For several weeks, Eric Silverman, 27, of Brooklyn was at the center of an Ebola scare in New York City, but the world didn't know it was him.
He was the mystery patient in isolation at Mount Sinai Hospital in Manhattan. His name was not released and his mother was told not to visit.
After a blood sample was sent to the Centers for Disease Control and Prevention, Silverman was discharged. It turned out, his flu-like symptoms were not that of the Ebola virus, but the possibility had the city on edge.
Silverman spoke with Good Day New York on Tuesday about the ordeal.

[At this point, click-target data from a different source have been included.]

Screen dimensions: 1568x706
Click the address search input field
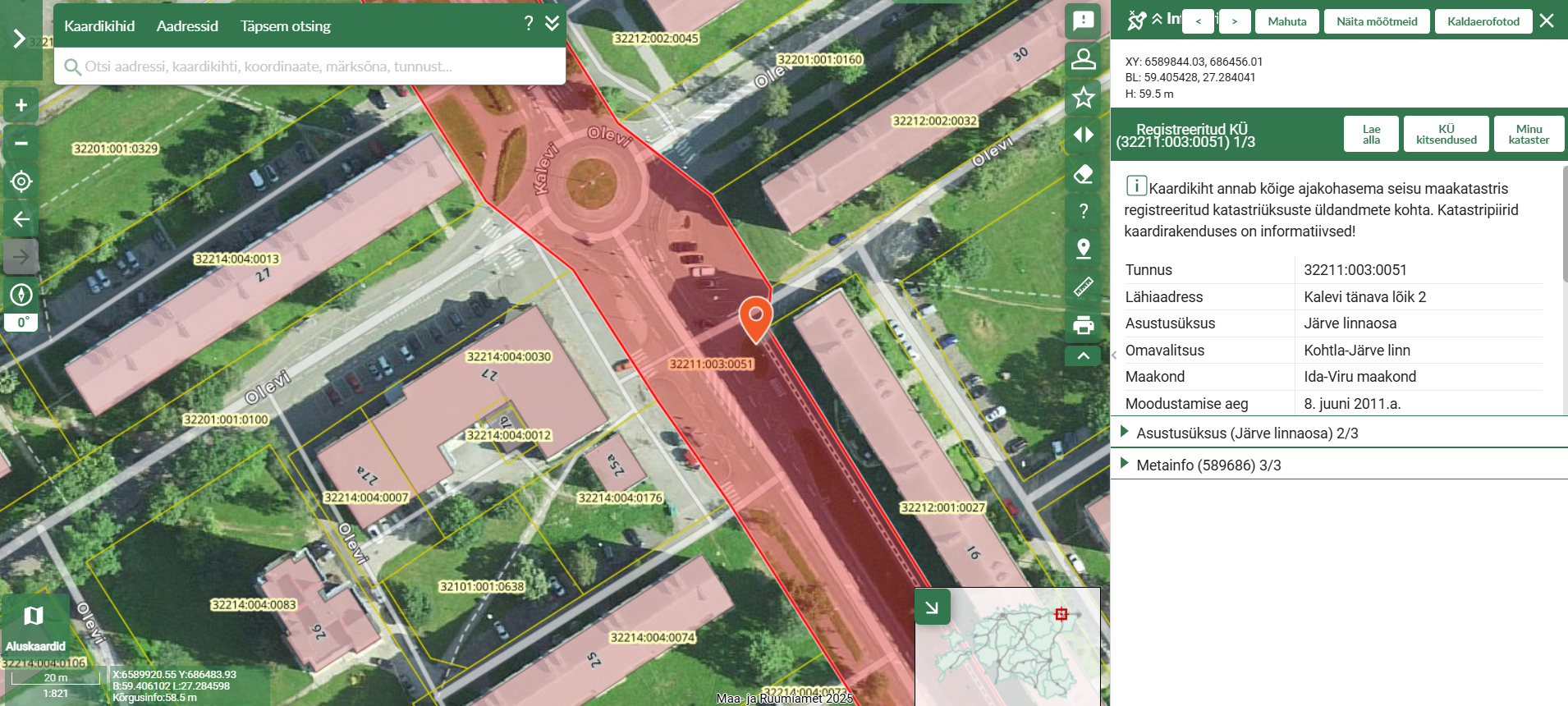coord(312,66)
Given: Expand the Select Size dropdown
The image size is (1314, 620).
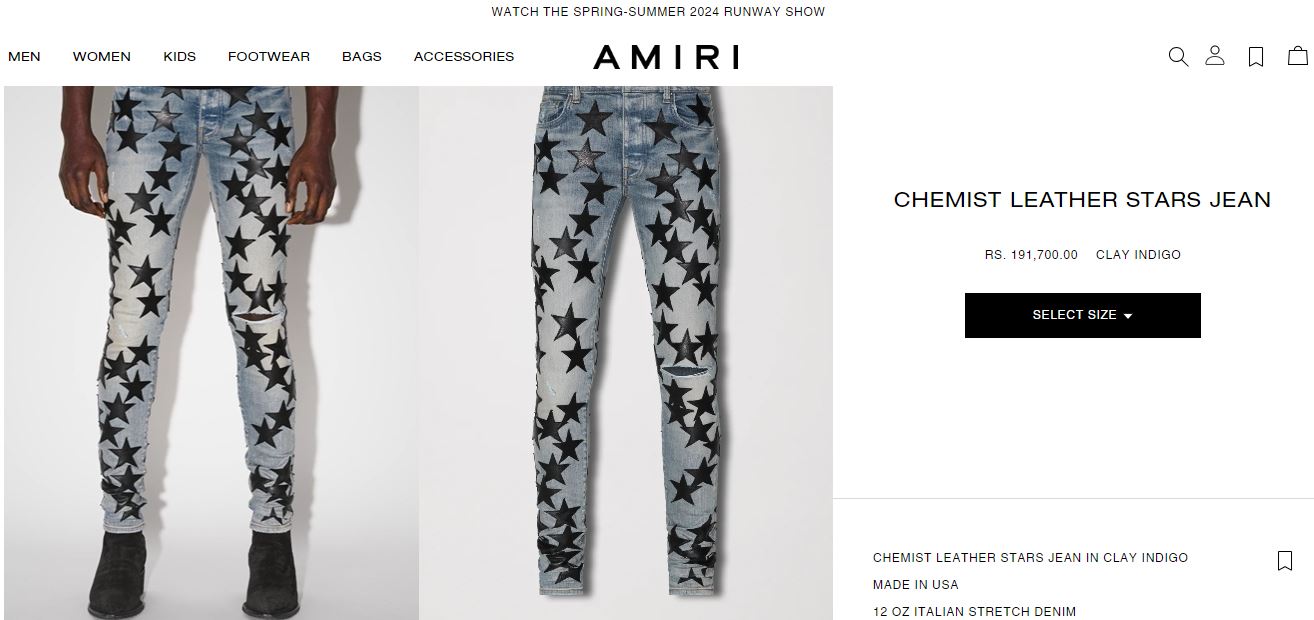Looking at the screenshot, I should pyautogui.click(x=1082, y=315).
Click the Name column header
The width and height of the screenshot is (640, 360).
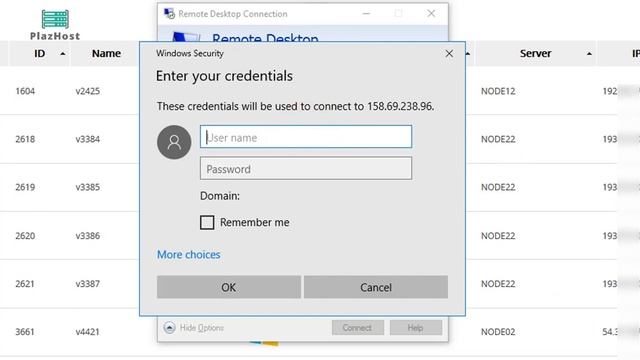[106, 53]
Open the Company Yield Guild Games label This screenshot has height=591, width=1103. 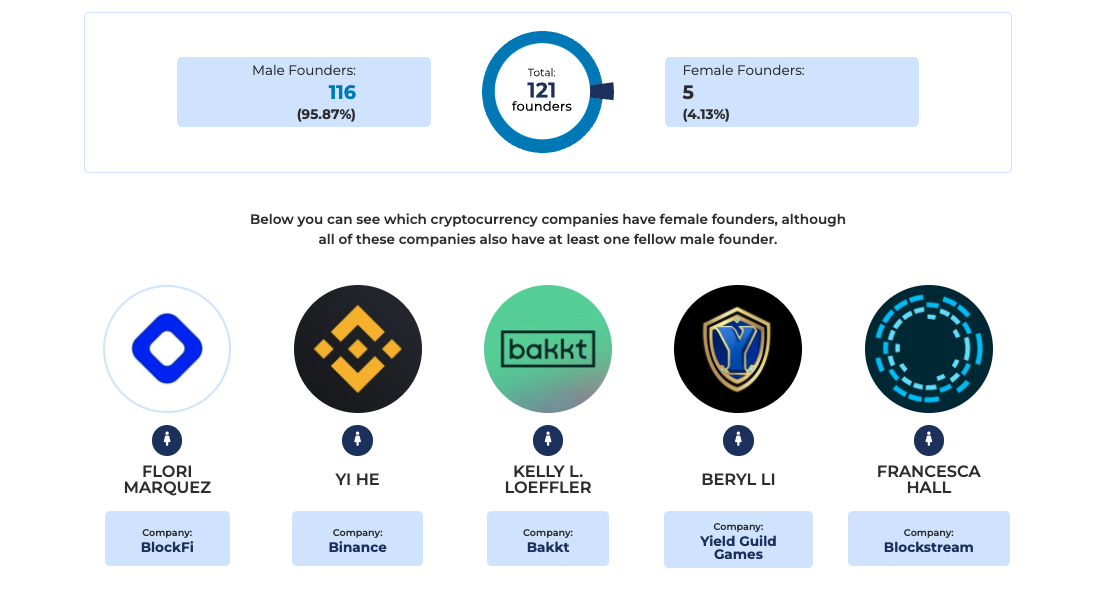(738, 540)
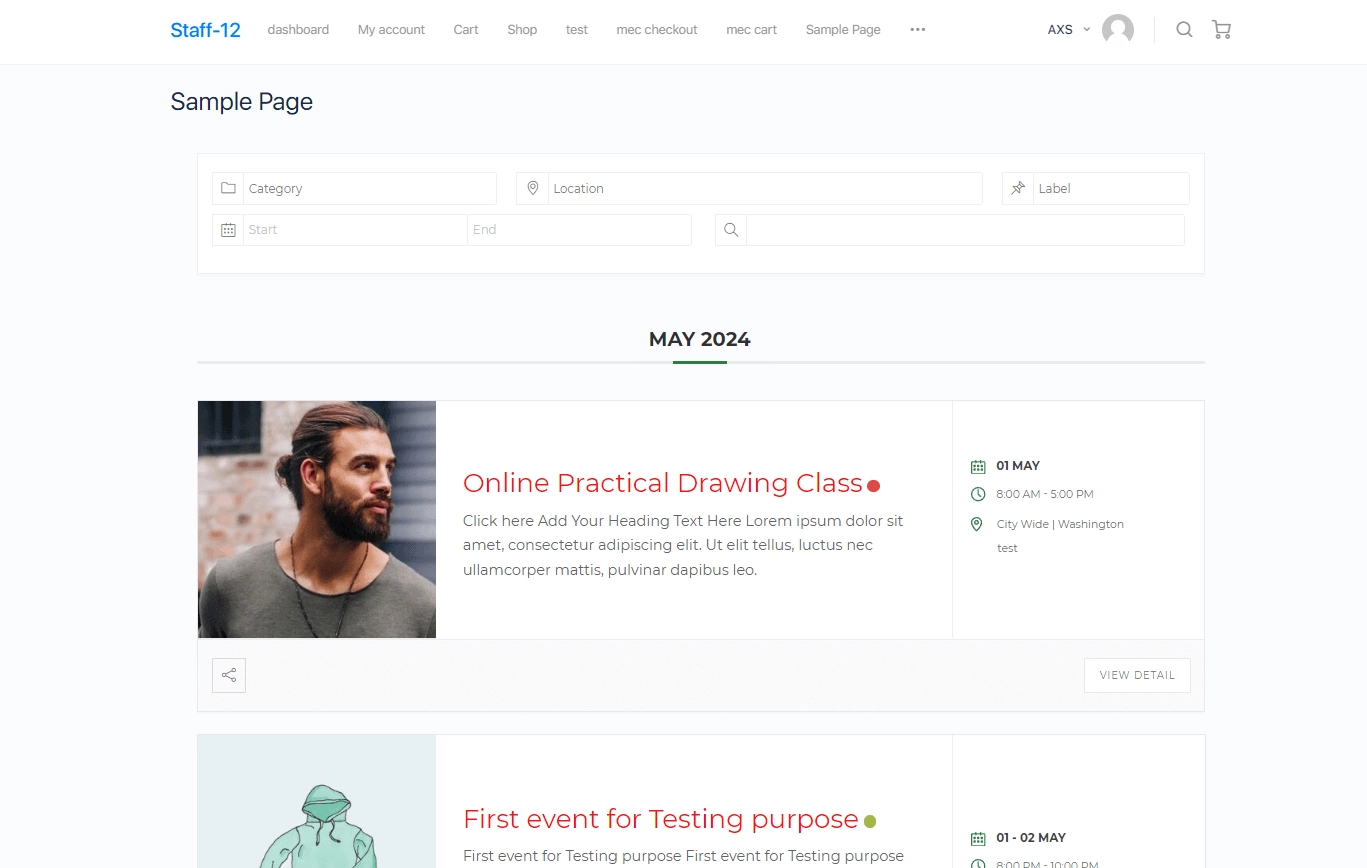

"I was fine for about two weeks. Until last week, Sunday, I was feeling very bad. I had about a 104 degree temperature. My mother wanted to take me to the E.R. and I said don’t take me there. Don’t mention the 'E' word. They knew I was in Africa (and they'll assume I have) Ebola- like symptoms," said Silverman.
The Columbia University graduate student had recently returned from a mission with U.S. Aid fund in Sierra Leone and knew doctors would immediately consider he had the deadly virus. His assumptions were correct.
"They gave me a mask. They took me into the isolation room and shut the door. I was there for about three days. I was transferred to a special ICU and only one nurse and one doctor could visit. They wore space suits. At first I didn’t even believe it. The nurse said there were all these TV crews outside. I saw on the news 'Ebola scare in New York' and I was like ‘is that me?' I would text my friends and none of my friends would believe me," said Silverman.
The Brooklynite spent his time watching NetFlix shows on an iPad the hospital provided.
Once his blood work was tested and deemed free of Ebola, Silverman went home.
Reports during his isolation suggested the CDC had misplaced his blood work.
"I won't comment on that," said Silverman.
Now, he says he's feeling about 95 percent better and looking forward to starting graduate school in the fall.